A Data Science Central Community
All statistical textbooks focus on centrality (median, average or mean) and volatility (variance). None mention the third fundamental class of metrics: bumpiness.
Here we introduce the concept of bumpiness and show how it can be used. Two different datasets can have same mean and variance, but a different bumpiness. Bumpiness is linked to how the data points are ordered, while centrality and volatility completely ignore order. So, bumpiness is useful for datasets where order matters, in particular time series. Also, bumpiness integrates the notion of dependence (among the data points), while centrality and variance do not. Note that a time series can have high volatility (high variance) and low bumpiness. The converse is true.

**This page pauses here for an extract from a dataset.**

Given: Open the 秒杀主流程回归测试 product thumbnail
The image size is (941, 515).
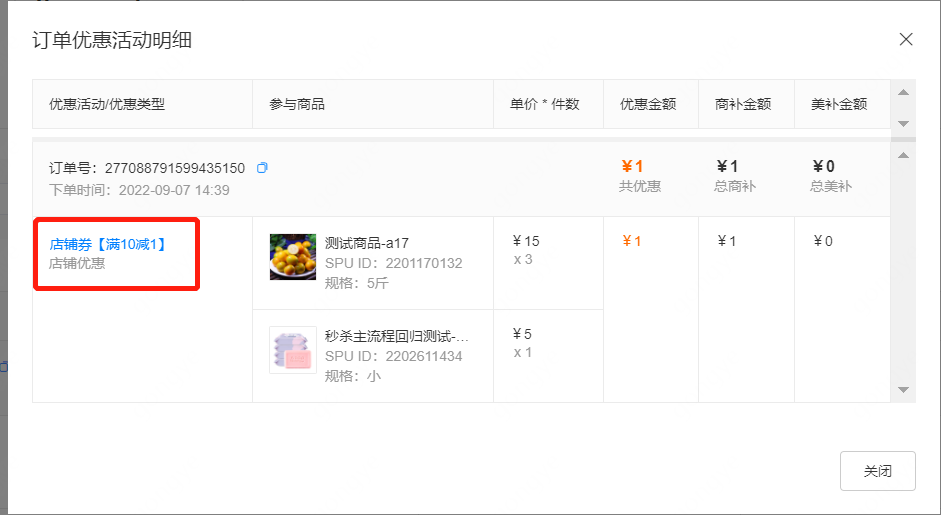Looking at the screenshot, I should click(293, 350).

The attached Excel spreadsheet shows computations of the bumpiness coefficient r for various time series. It is also of interest to readers who wish to learn new Excel concepts such a random number generation with Rand, indirect references with Indirect, Rank, Large and other powerful but not well known Excel functions. It is also an example of a fully interactive Excel spreadsheet driven by two core parameters.
Finally, this article shows (1) how a new concept is thought of, (2) then a robust, modern definition materialized, and (3) eventually a more meaningful definition created based on, and compatible with previous science.
1. How can bumpiness be defined?
Given a time series, an intuitive, scale-dependent and very robust metric would be the average acute angle measured on all the vertices (see chart below to visualize the concept). This metric is bounded:
This metric is totally nonsensitive to outliers. It is by all means a modern metric. However, we don't want to re-invent the wheel, and thus we will define bumpiness using a classical metric, that has the same mathematical and theoretical appeal and drawbacks as the old-fashioned average (to measure centrality) or variance (to measure volatility).
We define the bumpiness as the auto-correlation of lag one, denoted here as r.
Three time series with same mean, same variance, same values, but different bumpiness
Note that the lag one auto-correlation is the highest of all auto-correlations, in absolute value. Thus it is the single best indicator of the auto-correlation structure of a time series. It is always between -1 and +1. It is close to 1 for very smooth time series, close to 0 for pure noise, very negative for periodic time series, and close to -1 for time series with huge oscillations. You can produce an r very close to -1 by ordering pseudo random deviates as follows: x(1), x(n), x(2), x(n-1), x(3), x(n-2)... where x(k) [k=1, ..., n] represent the order statistics for a set of n points, with x(1)=minimum, x(n)=maximum.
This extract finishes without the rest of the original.